Бояре закивали. Мошкин стоял молча.

Впервые за всё время он почувствовал, что за ним есть сила. Не его сила — царская, государственная. Но — на его стороне.

В тот же вечер он пришёл к Марии.

— Турецкого посла выгнали, — сказал он. — Нас не выдали.

— Я слышала. — Она сидела у окна, шила что-то. Руки дрожали, но голос был спокойным.

— Что ты шьёшь?

— Платок. Для твоей матери. — Она подняла глаза. — Я передумала.

Мошкин замер.

— Я согласна креститься. — Мария отложила шитьё. — Не ради тебя. И не ради царя. Ради Бога. Я молилась много дней. И поняла: вера одна. Разные обряды — это как разные дороги к одному дому. Я могу пойти по твоей дороге. Если ты примешь меня такой — не переделанной, а добровольной.

Мошкин подошёл, сел рядом. Взял её руки в свои — они были холодными.

— Приму, — сказал он. — Любой.

— А если я буду плохой православной? Если буду путать молитвы?

— Научишься. Я рядом.

Она улыбнулась. Впервые за много дней.

— Тогда зови священника.

Крещение состоялось через три дня, в маленькой церкви Николы на Берсеневке.

Мария трижды погружалась в купель, над ней читали молитвы, и когда она вышла, мокрая, счастливая, Мошкин подал ей новый крест — серебряный, как у него.

— Теперь ты не гречанка, — сказал священник. — Ты — Мария Ивановна. Имя себе выбери сама.

— Оставьте Марией, — сказала она. — Оно в обеих верах звучит одинаково.

Мошкин взял её за руку. И впервые в церкви — не стесняясь, не прячась — поцеловал.

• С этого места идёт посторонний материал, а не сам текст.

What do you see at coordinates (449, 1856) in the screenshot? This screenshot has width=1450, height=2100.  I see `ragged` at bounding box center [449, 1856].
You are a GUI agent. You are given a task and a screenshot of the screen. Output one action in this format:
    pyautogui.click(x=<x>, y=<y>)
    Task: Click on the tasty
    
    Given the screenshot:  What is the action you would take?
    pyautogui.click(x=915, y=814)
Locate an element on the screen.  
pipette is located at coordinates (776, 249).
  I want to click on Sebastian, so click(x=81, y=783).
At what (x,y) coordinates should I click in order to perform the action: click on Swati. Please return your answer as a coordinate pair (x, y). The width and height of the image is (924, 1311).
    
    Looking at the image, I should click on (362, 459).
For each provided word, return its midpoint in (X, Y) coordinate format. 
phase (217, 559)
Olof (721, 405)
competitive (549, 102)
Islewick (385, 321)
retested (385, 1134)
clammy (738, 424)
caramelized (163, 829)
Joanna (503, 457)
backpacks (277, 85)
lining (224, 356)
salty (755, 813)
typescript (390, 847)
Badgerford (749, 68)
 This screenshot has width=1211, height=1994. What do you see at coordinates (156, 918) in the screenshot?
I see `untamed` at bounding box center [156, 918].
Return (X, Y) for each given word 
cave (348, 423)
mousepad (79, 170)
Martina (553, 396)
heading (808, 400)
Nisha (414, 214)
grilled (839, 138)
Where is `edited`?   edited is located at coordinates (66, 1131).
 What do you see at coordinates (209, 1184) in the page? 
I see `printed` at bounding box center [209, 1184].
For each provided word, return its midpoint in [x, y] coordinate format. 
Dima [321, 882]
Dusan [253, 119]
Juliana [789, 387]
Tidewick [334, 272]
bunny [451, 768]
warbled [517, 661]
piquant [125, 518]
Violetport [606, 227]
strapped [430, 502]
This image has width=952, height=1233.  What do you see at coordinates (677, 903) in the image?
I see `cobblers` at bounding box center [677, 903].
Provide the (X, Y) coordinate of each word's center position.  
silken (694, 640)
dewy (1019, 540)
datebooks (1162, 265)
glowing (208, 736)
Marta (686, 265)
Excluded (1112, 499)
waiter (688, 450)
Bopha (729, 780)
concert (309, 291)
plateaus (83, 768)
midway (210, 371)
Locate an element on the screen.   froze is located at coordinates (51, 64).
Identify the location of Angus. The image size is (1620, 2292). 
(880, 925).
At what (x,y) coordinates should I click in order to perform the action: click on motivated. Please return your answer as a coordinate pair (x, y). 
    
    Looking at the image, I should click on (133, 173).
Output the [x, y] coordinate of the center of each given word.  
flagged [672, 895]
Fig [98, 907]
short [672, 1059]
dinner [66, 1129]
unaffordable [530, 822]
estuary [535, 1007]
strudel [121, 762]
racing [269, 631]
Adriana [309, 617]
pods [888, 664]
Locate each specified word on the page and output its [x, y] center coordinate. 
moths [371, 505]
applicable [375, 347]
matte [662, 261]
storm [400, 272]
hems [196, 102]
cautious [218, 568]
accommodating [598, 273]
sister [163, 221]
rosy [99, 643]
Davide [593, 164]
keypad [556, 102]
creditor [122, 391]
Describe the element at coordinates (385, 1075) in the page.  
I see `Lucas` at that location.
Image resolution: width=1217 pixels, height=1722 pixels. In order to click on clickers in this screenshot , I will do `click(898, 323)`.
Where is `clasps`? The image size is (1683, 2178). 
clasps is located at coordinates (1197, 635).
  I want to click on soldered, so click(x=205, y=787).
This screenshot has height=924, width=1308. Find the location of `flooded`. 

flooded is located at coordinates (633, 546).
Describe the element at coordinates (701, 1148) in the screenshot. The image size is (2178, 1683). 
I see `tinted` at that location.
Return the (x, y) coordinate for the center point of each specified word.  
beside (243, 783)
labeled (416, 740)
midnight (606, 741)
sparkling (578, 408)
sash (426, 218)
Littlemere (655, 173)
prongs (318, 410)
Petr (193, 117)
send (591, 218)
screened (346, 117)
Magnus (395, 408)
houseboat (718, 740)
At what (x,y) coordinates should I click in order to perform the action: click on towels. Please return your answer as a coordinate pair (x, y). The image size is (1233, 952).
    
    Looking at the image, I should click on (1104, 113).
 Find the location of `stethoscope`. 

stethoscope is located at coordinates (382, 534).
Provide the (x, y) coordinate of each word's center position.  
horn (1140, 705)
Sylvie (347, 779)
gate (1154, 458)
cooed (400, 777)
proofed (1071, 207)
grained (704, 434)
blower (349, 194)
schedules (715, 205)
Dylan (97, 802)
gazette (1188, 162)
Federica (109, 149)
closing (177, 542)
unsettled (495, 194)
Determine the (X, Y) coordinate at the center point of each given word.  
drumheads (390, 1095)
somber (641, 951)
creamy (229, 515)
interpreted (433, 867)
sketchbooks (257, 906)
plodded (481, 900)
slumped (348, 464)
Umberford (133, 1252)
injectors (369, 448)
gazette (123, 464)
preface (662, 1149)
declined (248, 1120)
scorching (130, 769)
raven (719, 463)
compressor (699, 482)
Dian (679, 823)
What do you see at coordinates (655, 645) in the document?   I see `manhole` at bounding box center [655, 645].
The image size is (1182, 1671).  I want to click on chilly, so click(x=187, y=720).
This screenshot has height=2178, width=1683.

— Теперь ты моя семья, — сказал он.

— Я всегда была твоей семьёй, — ответила она. — Просто ты не замечал.

Свадьбу сыграли через неделю.

Скромно — без бояр, без царя. Только свои: двадцать восемь стрельцов, греческая купчиха Анна, старый Карагул (который принял православие накануне, сказав: «Один Бог, какая разница»), и случайно забежавший поп.

Гуляли в избе на Посольском дворе. Пили мёд, ели пироги с капустой, пели песни — русские, греческие, турецкие (последние — с матом).

Мартын Сенцов плясал одной рукой и боялся, что упадёт. Не упал.

Иван Климов сказал тост: «За тех, кто не дошёл. Вечная им память». Выпили молча.

Логин Макаров подарил Марии турецкую шаль — честно купленную у купца Опухтина. «За то, — сказал, — чтобы помнила, откуда мы пришли».

Назар Жилин — новую ложку, вырезанную собственноручно.

Федька Уваров — букет засушенных степных трав («Пусть дом пахнет дорогой»).

А Иван Лукьянов подошёл к Мошкину и сказал тихо:

— Живи, брат. Мы за тебя горой.

Мошкин обнял его. И не сказал ничего. Слова были не нужны.

Ночью они остались вдвоём.

Мошкин сидел на лавке, смотрел на Марию, которая расчёсывала волосы — теперь русые, не чёрные, от крещенской воды.

— Боишься? — спросила она.

— Чего?

— Будущего.

— Нет. Мы самое страшное пережили.

— Самое страшное — впереди, — сказала она, откладывая гребень. — Жизнь. Будни. Ссоры. Болезни. Дети, которые будут кричать по ночам.

— С детьми я справлюсь, — улыбнулся Мошкин.

— А со мной?

Он подошёл, обнял.

— А с тобой мы вместе.

На следующий день пришёл царский указ.

Ивану Мошкину жаловалось небольшое поместье под Ельцом — на родине, где он родился. Дом, земля, крестьяне (всего три души, но для начала хватит).

— Поедем домой? — спросила Мария.

— Поедем, — сказал Мошкин. — Теперь это и твой дом.

Они собирались недолго — вещей было мало. Двадцать восемь стрельцов разъезжались кто куда. Прощались у Серпуховских ворот, на снегу, при морозе.

— Встретимся ли? — спросил Иван Лукьянов.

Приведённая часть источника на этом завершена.